Cyberspace and digital policy issues have become central features in foreign policy, impacting national security interests, economic prosperity, and democratic values. Diplomacy relies on international networks of policy experts and policymakers to uphold an open, interoperable, secure, and reliable Internet and a stable cyberspace for future generations. The Global Emerging Leaders in International Cyberspace Security (GEL-ICS) Fellowship is designed to equip leaders from likeminded foreign partners and governments with the knowledge and global connections to be effective advocates of the UN General Assembly-affirmed framework of responsible state behavior in cyberspace.

The U.S. Department of State is working with Meridian International Center to launch the GEL-ICS Fellowship to support the development of a diverse global network of future cyber policy leaders who share the U.S. and other likeminded partners’ vision for cyberspace.
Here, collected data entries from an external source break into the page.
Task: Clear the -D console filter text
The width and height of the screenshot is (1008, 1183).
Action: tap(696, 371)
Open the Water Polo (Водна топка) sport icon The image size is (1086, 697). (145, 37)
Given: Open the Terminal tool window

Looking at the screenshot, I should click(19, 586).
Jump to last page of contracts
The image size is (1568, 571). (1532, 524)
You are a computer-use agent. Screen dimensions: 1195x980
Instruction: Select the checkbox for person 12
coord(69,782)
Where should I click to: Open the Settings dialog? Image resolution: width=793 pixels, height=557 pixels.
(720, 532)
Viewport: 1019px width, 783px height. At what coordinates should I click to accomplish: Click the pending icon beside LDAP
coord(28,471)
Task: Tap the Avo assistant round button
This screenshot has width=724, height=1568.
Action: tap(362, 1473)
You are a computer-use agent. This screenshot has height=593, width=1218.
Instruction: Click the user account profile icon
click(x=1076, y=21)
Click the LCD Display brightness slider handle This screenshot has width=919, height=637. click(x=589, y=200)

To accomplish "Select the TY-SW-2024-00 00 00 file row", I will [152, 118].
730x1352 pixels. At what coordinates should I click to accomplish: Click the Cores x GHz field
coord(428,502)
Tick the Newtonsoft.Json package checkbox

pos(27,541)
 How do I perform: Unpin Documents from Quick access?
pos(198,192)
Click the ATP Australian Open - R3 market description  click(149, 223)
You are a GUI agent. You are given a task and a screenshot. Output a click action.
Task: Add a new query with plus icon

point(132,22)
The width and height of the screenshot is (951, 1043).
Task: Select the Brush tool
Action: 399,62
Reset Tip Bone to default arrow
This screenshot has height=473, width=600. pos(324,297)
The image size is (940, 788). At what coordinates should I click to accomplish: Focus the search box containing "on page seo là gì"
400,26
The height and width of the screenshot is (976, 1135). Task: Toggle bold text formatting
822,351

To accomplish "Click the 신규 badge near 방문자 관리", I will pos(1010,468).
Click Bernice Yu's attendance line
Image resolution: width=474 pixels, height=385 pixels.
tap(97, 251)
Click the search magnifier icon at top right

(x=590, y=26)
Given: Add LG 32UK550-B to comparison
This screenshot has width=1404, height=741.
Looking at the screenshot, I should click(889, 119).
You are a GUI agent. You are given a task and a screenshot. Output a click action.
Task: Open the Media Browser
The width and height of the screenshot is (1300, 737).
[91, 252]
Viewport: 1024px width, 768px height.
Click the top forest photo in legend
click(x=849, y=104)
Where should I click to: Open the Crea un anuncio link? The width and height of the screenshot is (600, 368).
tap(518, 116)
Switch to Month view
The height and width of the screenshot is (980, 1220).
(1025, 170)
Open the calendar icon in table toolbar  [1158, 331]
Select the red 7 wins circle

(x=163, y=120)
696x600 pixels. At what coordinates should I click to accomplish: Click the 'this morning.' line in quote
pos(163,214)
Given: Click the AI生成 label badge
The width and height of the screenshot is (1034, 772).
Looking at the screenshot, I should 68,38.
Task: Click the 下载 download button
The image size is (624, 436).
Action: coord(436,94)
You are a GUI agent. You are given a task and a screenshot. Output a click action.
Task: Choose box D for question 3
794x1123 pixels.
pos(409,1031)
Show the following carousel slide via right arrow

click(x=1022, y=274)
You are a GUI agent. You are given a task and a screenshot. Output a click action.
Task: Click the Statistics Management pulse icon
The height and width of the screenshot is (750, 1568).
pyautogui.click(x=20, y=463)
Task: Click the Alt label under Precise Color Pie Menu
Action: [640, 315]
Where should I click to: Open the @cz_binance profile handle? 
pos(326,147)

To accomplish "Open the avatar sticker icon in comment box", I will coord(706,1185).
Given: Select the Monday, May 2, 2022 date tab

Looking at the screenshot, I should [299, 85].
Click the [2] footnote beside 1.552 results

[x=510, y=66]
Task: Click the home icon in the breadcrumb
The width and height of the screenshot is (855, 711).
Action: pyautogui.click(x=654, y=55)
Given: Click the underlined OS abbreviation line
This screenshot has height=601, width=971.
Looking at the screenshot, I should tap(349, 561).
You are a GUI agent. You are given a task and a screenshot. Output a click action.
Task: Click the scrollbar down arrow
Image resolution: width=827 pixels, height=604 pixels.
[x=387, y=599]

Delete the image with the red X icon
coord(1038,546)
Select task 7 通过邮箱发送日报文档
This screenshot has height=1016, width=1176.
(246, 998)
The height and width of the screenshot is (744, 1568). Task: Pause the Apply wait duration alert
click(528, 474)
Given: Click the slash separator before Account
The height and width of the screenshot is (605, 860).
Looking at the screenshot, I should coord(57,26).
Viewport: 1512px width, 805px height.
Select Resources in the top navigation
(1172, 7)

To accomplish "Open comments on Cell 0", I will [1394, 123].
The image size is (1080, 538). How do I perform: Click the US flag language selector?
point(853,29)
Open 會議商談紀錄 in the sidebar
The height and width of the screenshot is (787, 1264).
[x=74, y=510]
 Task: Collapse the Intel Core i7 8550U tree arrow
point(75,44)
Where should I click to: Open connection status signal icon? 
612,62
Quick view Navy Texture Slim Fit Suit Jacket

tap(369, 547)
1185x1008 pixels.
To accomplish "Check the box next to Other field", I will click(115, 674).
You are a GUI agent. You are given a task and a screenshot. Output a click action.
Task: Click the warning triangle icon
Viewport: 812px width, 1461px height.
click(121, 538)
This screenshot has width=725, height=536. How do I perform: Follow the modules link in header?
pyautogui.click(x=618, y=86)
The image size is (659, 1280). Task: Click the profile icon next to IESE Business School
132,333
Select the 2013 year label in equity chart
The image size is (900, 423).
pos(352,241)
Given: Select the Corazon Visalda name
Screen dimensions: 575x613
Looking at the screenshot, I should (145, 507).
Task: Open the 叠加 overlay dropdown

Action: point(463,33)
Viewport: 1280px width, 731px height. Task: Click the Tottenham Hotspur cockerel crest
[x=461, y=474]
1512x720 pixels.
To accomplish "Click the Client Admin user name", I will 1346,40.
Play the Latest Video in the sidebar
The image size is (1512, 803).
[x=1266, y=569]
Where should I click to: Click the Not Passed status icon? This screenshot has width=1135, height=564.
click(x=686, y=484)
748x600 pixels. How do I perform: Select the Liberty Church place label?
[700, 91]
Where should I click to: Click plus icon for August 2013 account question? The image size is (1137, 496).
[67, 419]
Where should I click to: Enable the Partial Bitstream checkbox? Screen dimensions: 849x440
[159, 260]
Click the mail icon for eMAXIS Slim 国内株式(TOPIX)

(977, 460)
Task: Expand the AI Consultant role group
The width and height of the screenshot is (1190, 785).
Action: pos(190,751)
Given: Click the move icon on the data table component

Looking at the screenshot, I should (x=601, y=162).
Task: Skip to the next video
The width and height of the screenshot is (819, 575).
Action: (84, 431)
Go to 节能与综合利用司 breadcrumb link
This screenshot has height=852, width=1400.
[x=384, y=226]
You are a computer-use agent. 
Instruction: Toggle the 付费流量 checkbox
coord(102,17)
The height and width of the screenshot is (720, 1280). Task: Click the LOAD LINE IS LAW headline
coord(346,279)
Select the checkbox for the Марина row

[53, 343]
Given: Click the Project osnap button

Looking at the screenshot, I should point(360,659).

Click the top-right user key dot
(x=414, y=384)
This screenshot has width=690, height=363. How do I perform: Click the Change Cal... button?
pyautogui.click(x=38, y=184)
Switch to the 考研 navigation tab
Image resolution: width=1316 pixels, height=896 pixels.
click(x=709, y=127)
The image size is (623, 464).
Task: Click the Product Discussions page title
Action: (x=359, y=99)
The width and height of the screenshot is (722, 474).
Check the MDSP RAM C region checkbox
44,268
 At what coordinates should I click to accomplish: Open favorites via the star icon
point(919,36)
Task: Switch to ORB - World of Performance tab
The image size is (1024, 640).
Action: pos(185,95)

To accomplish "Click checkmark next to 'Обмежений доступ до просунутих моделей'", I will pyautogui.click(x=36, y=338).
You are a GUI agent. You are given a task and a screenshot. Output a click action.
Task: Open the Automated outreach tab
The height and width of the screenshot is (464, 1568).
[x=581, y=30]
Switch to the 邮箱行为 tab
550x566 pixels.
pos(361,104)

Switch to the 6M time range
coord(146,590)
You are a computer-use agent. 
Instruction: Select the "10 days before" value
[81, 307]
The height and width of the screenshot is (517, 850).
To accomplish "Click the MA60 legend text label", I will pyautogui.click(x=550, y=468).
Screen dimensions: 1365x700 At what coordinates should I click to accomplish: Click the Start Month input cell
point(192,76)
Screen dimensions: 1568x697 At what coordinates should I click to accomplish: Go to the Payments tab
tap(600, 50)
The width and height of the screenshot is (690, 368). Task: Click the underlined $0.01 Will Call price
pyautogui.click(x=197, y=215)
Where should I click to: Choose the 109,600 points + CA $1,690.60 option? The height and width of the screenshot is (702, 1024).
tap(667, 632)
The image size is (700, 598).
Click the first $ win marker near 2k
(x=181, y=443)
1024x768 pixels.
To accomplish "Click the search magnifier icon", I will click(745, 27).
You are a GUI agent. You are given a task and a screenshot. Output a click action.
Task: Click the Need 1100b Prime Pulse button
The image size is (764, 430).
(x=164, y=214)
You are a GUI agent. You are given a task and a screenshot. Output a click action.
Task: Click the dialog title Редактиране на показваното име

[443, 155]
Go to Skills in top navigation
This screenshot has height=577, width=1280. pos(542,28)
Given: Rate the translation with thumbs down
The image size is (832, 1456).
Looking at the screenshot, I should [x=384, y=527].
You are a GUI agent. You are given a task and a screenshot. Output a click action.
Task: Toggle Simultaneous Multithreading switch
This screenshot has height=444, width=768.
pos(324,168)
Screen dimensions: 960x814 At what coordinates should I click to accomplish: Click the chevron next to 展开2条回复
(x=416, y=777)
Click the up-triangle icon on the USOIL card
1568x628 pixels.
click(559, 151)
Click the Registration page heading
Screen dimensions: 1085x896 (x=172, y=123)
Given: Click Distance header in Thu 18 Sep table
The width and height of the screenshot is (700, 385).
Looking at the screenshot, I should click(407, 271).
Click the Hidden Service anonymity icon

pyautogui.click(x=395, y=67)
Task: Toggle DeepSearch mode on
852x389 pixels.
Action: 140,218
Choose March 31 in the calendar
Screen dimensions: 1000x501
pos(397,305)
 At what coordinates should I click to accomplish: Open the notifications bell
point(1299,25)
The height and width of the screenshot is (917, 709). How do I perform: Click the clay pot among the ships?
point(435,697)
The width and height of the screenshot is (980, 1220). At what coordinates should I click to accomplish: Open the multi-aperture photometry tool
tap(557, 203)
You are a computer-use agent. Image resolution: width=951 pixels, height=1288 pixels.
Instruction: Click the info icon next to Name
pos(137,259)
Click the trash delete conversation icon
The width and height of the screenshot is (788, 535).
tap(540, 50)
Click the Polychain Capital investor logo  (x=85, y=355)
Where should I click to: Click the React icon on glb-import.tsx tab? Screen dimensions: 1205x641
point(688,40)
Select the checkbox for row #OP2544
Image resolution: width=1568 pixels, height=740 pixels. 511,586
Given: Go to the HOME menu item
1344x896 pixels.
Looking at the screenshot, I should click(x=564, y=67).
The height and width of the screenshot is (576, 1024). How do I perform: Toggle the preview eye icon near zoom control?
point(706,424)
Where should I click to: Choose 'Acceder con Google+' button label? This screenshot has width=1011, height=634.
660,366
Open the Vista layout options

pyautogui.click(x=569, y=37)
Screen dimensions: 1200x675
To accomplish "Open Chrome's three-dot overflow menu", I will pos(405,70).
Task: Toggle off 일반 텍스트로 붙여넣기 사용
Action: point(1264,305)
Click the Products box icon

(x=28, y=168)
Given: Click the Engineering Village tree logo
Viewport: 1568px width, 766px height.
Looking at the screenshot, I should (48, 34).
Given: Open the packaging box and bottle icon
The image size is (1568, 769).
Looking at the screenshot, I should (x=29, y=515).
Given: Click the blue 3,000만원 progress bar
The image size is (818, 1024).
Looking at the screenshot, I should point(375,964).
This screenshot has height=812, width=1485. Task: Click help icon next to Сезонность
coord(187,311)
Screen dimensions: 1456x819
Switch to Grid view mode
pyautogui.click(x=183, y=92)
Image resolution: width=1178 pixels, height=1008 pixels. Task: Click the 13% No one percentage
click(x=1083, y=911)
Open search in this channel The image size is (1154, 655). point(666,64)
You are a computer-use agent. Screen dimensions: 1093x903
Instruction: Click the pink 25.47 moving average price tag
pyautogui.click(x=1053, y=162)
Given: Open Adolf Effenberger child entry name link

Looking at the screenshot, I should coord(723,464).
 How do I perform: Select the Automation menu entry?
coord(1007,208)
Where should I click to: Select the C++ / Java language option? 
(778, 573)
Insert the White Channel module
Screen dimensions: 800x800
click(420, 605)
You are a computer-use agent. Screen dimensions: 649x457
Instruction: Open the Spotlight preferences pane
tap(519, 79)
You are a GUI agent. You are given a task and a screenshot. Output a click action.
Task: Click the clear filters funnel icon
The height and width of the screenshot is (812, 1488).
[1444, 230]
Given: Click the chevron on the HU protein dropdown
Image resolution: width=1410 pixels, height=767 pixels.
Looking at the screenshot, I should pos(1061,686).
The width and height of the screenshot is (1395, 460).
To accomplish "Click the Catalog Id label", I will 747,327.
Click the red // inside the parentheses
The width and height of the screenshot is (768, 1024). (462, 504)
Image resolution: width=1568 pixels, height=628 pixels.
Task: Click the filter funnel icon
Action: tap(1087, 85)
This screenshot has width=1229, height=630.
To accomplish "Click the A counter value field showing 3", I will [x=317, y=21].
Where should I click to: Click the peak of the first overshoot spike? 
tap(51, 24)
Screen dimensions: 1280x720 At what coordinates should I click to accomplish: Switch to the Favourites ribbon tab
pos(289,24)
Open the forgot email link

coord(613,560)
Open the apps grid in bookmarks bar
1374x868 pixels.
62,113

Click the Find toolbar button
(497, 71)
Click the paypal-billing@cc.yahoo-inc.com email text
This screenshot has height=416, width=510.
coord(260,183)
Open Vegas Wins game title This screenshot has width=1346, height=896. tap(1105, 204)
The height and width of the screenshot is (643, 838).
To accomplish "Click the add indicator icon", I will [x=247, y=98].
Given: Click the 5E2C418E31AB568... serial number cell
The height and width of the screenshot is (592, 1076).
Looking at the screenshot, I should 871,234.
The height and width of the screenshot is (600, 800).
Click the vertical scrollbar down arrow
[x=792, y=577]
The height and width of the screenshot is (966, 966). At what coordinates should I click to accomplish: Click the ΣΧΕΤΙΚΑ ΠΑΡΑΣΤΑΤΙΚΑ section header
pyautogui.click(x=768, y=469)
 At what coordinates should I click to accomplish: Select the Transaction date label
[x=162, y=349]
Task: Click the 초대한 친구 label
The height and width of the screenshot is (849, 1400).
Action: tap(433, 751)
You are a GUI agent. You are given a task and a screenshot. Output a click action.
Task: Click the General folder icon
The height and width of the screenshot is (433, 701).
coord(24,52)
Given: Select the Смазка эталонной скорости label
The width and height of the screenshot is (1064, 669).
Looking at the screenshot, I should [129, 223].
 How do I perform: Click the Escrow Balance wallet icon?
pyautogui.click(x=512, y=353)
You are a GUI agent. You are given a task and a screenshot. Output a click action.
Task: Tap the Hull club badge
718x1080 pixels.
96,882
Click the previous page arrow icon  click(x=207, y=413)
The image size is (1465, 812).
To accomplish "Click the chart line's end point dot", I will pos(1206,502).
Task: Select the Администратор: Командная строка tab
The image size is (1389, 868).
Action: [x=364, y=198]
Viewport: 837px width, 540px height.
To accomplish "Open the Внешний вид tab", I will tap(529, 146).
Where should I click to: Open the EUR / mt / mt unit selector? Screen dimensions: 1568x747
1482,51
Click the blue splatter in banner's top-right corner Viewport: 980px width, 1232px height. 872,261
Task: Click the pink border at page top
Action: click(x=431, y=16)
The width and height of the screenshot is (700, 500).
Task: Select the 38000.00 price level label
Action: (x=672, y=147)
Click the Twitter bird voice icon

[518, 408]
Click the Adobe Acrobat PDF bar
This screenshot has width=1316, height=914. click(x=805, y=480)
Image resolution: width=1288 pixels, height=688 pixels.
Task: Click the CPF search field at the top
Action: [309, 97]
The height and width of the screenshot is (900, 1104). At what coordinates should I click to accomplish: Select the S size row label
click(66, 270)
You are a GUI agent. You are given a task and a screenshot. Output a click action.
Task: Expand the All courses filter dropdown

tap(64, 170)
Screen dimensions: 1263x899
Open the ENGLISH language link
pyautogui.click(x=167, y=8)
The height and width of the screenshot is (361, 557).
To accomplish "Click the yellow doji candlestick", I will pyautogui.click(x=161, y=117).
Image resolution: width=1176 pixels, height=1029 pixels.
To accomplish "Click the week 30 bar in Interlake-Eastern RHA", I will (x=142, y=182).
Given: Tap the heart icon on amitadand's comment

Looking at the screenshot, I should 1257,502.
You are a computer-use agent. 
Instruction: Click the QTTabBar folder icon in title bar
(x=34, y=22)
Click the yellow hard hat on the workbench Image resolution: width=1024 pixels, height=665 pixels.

Starting in 2023, each annual cohort of 20-25 government officials will engage in a year-long program, which will launch with a two-week U.S. visit in the first half of 2023, followed by a virtual seminar series and a culminating event on the margins of a global cyber policy conference. Fellows will visit Washington, D.C., New York City, and San Francisco to engage with U.S. and international leaders from government, industry, and civil society. Following the visit, the program will host a series of six thematic webinars on international cyberspace policy to support continuing education and foster networking among the fellows and stakeholders. The program then plans for all fellows to reconvene for a reunion to mark the end of the program on the margins of the Internet Governance Forum hosted in Tokyo in late 2023.

Going forward, alumni will form a global cohort of proponents for a stable and secure cyberspace for future generations. Ideal candidates are mid-level or emerging leaders in ministries of foreign affairs or other relevant agencies who have demonstrated the potential to exert enduring diplomatic influence on international cyberspace issues as government officials and represent diverse backgrounds and expertise. Previous technical experience or employment specifically in the cyber sphere is not required. English-language proficiency is a requirement.